▸ PROVIDED RECORDS:
•••

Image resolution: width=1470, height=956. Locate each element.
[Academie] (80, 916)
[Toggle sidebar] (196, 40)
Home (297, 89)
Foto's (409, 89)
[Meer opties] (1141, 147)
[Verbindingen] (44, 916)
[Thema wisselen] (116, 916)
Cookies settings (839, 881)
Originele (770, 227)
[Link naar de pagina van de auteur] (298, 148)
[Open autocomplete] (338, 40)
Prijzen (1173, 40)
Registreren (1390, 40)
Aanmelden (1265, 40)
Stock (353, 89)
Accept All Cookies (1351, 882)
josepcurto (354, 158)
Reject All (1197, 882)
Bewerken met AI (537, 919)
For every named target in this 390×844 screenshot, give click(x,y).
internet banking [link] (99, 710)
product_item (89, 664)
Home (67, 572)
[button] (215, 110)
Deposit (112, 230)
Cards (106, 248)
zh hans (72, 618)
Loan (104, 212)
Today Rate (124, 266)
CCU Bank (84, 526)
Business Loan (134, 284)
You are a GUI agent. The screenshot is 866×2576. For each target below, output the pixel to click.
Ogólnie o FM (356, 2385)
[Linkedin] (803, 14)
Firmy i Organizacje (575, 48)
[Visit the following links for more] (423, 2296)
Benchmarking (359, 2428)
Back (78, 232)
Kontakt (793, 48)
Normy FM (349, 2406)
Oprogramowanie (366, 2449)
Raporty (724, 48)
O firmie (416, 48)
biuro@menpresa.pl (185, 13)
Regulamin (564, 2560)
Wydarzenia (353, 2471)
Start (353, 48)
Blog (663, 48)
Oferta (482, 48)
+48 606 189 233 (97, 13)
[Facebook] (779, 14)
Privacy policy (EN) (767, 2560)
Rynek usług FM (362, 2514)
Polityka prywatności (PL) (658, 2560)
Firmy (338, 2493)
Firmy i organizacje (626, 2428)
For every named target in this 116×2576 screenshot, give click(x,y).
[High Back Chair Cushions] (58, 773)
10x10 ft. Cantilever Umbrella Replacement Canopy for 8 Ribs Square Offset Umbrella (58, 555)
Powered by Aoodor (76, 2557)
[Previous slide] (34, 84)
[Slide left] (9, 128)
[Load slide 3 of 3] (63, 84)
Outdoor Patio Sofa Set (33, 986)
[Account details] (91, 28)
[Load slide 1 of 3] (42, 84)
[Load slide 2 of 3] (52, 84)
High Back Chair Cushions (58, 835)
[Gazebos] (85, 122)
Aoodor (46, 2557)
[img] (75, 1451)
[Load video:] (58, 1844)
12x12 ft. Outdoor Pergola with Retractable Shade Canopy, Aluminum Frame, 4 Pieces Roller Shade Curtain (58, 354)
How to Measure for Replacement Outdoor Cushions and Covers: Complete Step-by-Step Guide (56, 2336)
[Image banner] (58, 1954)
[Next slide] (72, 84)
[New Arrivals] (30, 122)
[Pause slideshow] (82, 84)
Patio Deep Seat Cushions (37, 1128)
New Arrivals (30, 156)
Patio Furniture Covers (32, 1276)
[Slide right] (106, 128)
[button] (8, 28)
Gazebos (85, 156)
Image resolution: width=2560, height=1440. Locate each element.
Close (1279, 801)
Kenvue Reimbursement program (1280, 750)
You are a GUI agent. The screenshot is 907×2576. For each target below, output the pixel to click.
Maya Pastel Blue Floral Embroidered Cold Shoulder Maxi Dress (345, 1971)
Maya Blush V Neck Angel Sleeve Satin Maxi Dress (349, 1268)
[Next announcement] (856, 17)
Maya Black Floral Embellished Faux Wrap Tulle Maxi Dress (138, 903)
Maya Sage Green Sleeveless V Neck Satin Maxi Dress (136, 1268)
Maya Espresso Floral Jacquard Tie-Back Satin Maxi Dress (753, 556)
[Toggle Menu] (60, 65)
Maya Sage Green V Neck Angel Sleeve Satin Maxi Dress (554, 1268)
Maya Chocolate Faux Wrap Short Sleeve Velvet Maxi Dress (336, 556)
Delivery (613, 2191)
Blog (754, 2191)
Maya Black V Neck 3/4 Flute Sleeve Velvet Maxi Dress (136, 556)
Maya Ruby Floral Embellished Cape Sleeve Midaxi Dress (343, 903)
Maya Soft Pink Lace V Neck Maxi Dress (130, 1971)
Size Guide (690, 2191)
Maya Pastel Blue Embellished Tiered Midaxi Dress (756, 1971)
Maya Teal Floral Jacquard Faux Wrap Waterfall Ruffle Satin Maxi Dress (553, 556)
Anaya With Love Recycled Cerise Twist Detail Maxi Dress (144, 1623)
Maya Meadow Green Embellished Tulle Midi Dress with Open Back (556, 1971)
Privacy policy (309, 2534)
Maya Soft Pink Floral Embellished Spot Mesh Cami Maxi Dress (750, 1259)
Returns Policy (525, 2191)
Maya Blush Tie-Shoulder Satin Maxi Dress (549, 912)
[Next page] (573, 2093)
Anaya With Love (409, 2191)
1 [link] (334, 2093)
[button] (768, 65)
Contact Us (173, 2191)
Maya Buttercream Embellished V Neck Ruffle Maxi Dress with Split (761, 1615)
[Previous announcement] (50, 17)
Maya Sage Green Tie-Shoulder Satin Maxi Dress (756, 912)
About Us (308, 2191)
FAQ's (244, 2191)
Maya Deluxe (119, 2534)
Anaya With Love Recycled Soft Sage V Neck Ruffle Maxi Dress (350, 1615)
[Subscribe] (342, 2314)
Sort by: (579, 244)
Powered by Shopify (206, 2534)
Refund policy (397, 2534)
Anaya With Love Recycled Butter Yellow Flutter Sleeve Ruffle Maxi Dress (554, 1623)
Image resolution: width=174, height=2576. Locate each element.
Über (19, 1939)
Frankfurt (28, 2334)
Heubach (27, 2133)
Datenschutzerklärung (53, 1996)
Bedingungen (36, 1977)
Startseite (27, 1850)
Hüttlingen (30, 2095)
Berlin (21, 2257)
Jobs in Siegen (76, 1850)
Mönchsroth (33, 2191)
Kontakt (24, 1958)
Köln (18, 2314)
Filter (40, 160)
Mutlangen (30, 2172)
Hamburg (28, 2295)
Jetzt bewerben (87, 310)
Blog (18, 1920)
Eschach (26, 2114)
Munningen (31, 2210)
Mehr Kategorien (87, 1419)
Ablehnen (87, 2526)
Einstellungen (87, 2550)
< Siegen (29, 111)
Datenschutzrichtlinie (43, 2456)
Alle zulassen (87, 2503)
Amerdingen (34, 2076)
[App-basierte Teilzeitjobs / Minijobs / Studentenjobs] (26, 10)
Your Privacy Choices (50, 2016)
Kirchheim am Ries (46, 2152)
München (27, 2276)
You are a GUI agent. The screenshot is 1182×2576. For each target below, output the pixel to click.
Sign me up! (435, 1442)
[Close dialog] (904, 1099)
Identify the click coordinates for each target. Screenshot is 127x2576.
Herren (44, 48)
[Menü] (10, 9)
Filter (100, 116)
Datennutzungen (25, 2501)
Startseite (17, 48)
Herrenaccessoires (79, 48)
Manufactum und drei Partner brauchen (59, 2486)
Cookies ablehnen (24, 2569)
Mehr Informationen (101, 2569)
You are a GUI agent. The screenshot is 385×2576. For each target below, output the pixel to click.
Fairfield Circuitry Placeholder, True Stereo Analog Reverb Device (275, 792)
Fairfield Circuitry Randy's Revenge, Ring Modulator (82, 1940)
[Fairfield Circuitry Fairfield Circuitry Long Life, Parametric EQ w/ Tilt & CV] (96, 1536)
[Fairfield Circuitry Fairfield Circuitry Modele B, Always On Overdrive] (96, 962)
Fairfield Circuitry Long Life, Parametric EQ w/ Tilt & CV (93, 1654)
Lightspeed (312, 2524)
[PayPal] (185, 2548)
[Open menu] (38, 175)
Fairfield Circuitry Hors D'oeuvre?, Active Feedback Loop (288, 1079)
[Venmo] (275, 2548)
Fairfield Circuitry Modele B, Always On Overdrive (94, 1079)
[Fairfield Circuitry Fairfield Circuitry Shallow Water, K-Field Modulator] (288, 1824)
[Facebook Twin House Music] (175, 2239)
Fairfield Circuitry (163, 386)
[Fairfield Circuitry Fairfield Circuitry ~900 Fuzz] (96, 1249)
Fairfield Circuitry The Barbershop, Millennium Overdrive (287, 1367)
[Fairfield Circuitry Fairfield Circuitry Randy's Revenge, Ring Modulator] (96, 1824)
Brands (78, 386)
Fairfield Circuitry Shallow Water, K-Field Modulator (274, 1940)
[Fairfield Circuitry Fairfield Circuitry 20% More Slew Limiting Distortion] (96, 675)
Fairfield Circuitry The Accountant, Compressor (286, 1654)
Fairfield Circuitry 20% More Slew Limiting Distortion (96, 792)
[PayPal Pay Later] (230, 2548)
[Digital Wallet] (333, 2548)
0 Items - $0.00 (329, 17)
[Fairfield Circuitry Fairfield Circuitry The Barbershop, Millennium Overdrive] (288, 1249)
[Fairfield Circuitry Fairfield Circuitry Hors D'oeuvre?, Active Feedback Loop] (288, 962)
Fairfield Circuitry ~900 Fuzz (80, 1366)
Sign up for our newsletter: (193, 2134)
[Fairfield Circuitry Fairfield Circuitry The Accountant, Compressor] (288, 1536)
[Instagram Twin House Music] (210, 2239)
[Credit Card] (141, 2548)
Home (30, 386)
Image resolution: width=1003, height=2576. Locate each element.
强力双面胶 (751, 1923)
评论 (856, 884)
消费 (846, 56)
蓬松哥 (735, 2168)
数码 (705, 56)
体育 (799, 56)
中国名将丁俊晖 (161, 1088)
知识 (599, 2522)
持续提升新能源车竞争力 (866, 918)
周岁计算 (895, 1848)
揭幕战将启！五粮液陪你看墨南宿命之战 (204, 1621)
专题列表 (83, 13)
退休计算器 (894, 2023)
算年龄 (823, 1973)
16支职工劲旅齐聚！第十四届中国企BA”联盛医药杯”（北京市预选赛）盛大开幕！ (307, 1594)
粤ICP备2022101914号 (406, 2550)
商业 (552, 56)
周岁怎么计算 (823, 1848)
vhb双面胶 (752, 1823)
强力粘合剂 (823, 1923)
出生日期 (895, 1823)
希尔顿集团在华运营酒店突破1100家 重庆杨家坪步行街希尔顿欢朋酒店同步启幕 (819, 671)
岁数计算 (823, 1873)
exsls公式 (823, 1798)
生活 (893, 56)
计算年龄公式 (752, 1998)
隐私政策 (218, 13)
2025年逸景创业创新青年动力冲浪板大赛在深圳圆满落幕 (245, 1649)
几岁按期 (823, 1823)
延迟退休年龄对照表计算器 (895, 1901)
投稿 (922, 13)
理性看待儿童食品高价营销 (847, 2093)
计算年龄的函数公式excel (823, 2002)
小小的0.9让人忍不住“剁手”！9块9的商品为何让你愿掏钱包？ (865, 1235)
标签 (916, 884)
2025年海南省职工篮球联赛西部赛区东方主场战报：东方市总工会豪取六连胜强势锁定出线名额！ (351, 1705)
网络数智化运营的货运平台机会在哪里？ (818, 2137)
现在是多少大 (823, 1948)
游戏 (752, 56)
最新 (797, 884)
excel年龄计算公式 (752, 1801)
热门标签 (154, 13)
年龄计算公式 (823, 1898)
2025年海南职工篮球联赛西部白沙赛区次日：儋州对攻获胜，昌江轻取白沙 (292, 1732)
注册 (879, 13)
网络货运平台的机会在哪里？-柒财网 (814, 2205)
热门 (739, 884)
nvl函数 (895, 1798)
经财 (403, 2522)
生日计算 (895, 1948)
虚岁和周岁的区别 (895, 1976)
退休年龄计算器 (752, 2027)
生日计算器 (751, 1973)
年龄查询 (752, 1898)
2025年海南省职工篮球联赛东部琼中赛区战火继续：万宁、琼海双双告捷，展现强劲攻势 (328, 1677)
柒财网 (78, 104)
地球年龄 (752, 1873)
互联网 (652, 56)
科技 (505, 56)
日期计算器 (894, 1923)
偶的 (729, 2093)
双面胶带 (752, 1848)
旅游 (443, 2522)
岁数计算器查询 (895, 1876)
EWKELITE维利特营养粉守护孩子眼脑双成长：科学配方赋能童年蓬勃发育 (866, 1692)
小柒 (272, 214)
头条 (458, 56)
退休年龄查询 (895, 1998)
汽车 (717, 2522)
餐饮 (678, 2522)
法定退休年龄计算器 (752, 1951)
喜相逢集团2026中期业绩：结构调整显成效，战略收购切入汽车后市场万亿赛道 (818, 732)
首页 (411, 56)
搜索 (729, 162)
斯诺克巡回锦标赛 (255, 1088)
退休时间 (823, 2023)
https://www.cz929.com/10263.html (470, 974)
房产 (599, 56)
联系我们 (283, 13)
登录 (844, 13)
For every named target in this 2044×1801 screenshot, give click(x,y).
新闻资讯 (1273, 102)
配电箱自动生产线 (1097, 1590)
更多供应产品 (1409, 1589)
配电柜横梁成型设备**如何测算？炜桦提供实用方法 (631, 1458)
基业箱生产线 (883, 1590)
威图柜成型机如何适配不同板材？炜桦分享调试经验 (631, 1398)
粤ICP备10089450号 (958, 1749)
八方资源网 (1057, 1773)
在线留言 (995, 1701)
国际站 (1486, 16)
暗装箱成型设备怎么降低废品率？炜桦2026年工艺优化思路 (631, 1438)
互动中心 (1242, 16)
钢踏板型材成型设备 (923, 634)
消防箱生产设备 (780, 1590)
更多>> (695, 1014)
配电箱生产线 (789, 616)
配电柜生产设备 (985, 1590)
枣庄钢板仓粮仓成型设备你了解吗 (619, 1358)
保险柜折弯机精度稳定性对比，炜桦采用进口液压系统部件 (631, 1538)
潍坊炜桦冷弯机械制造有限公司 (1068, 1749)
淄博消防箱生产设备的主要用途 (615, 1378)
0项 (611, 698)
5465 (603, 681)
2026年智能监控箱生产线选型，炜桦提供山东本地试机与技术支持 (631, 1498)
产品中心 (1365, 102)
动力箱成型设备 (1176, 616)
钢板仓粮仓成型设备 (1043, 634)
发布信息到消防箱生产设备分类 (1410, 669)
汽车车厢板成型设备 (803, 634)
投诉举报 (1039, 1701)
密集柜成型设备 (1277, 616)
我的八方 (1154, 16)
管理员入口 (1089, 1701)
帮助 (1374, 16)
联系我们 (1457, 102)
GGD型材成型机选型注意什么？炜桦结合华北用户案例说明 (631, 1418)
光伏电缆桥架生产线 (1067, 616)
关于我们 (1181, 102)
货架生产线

•••

▸ EXERCISE BRIEF: Can you copy the lines of the listing above word for word, starting at the line containing "12x12 ft. Outdoor" and ending at the line containing "New Arrivals (30, 156)"?

▸ EXPECTED ANSWER:
12x12 ft. Outdoor Pergola with Retractable Shade Canopy, Aluminum Frame, 4 Pieces Roller Shade Curtain (58, 354)
How to Measure for Replacement Outdoor Cushions and Covers: Complete Step-by-Step Guide (56, 2336)
[Image banner] (58, 1954)
[Next slide] (72, 84)
[New Arrivals] (30, 122)
[Pause slideshow] (82, 84)
Patio Deep Seat Cushions (37, 1128)
New Arrivals (30, 156)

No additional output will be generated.